Watchdogs’ worst fears about Mick Mulvaney undermining the Consumer Financial Protection Bureau are proving well-founded.
The interim CFPB director and top White House aide has asked for no additional money from the Federal Reserve for the next fiscal quarter, according to a Tuesday letter obtained by the conservative Washington Examiner.
Since the CFPB opened its doors earlier this decade, it has received on average roughly $500 million per year from the Fed, which oversees agency finances. The funds have been used to win about $2 billion per year for about 28 million consumers cheated by banks.
The budget request, or lack thereof, comes after Mulvaney announced a wider, all-encompassing review of the massively-popular agency.
It also comes days after Mulvaney announced he would issue waivers to regulations on payday loans, while opening the rules to reconsideration.
The rules were finalized in October under Obama-appointee Richard Cordray. They would force lenders to apply a “full-payment test” to determine if a borrower can actually afford to take out payday loans (the CFPB is prevented, by law, from setting maximum interest rates).
“The cycle of taking on new debt to pay back old debt can turn a single, unaffordable loan into a long-term debt trap,” the agency said, when issuing the final rule.
Even Republicans on Capitol Hill were hesitant to touch the rules, as they invoked the Congressional Review Act to annul another CFPB regulation completed last year. The so-called Forced Arbitration Rule would have guaranteed consumers the right to bring class action lawsuits against financial firms.
On Tuesday, progressive organizations denounced Mulvaney as a friend of loansharks and banking conglomerates. Public Citizen accused him of “inviting financial predators to help him dismantle consumer safeguards.”
“There is quite literally no reason to delay implementation of this rule–unless, like Mulvaney, you are more concerned with the needs of payday lenders than you are with the interests of the consumers these financial bottom-feeders prey upon,” said Karl Frisch, executive director of Allied Progress.
While in Congress, then-Rep. Mulvaney (R-S.C.) was one of the top recipients of campaign donations from payday lenders.
In November, after Cordray stepped down ahead of schedule, Mulvaney was appointed CFPB Director by President Trump on an interim basis.

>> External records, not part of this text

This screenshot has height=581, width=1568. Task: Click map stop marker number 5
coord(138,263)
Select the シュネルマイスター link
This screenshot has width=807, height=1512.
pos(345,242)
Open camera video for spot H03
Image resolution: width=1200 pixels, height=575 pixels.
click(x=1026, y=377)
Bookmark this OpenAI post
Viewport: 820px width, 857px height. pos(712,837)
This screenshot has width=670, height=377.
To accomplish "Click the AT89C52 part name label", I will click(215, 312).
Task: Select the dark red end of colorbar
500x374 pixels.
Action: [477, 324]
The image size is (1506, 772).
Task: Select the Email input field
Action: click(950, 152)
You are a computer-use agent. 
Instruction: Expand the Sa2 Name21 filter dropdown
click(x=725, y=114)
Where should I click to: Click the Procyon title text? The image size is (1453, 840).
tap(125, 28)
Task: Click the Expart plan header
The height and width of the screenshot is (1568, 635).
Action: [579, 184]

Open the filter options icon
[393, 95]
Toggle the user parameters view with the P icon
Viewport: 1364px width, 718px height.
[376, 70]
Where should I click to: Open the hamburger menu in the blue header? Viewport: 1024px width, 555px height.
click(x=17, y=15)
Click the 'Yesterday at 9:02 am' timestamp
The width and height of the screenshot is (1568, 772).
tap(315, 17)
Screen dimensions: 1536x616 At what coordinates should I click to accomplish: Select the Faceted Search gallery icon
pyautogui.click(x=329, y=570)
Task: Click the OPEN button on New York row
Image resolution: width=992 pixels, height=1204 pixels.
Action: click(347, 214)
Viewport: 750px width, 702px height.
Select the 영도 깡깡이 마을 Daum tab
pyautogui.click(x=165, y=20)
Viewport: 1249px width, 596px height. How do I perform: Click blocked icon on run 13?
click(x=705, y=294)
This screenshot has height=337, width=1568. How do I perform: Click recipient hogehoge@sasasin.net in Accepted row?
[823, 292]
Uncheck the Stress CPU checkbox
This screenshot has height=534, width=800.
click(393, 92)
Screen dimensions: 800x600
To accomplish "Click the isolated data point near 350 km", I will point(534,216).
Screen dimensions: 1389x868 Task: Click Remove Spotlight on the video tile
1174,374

Mulvaney is also currently the head of the Office of Management and Budget—a powerful White House organ that issues veto threats and revises every major regulation across the Executive Branch.
Mulvaney’s temporary appointment has been challenged in court by Leandra English, a deputy director named acting CFPB head by Cordray just before the end of his term.
Though a District Court ruled last week in favor of the Trump administration, English is expected to appeal the decision, according to The Los Angeles Times.